- **WORK ITEM**:
Could you show each line of the records that contains the word "Given"?

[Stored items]
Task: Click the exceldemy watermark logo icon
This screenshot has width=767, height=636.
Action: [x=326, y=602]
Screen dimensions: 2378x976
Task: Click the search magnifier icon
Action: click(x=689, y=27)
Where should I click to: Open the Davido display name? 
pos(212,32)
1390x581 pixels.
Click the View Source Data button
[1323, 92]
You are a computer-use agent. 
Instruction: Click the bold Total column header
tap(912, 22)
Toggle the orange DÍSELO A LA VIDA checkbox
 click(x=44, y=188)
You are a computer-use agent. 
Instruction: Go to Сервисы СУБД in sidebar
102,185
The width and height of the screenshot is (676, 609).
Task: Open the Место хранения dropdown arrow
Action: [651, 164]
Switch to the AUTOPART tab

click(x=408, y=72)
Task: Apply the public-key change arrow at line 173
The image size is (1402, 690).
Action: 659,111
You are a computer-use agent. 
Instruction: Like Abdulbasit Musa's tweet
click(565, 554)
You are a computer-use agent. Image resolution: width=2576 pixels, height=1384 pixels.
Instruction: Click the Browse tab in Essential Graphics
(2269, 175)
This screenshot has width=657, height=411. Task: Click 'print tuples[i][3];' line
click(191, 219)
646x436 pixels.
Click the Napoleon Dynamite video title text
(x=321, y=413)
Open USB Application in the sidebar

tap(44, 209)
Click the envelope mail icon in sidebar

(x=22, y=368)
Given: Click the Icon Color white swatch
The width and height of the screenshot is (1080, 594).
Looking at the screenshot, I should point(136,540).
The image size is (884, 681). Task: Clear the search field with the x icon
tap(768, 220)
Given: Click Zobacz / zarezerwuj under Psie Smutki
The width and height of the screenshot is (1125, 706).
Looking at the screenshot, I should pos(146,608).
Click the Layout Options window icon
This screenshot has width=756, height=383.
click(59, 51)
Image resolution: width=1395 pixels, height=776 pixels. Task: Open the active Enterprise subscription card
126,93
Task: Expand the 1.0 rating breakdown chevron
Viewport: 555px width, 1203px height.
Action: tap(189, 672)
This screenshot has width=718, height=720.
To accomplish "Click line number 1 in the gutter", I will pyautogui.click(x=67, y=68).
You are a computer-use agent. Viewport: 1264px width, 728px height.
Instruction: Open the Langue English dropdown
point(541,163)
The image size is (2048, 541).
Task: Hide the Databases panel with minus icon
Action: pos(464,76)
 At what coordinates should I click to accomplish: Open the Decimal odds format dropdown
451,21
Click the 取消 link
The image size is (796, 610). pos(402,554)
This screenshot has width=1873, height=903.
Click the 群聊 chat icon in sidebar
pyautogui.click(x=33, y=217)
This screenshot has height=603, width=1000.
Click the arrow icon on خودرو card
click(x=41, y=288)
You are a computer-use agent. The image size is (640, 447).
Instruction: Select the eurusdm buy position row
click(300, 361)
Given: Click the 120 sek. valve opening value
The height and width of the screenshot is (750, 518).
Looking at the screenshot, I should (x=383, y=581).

- **SOLUTION TO THIS EXERCISE**:
Given: Click the Icon Color white swatch
Given: Click Zobacz / zarezerwuj under Psie Smutki
Given: Click the 120 sek. valve opening value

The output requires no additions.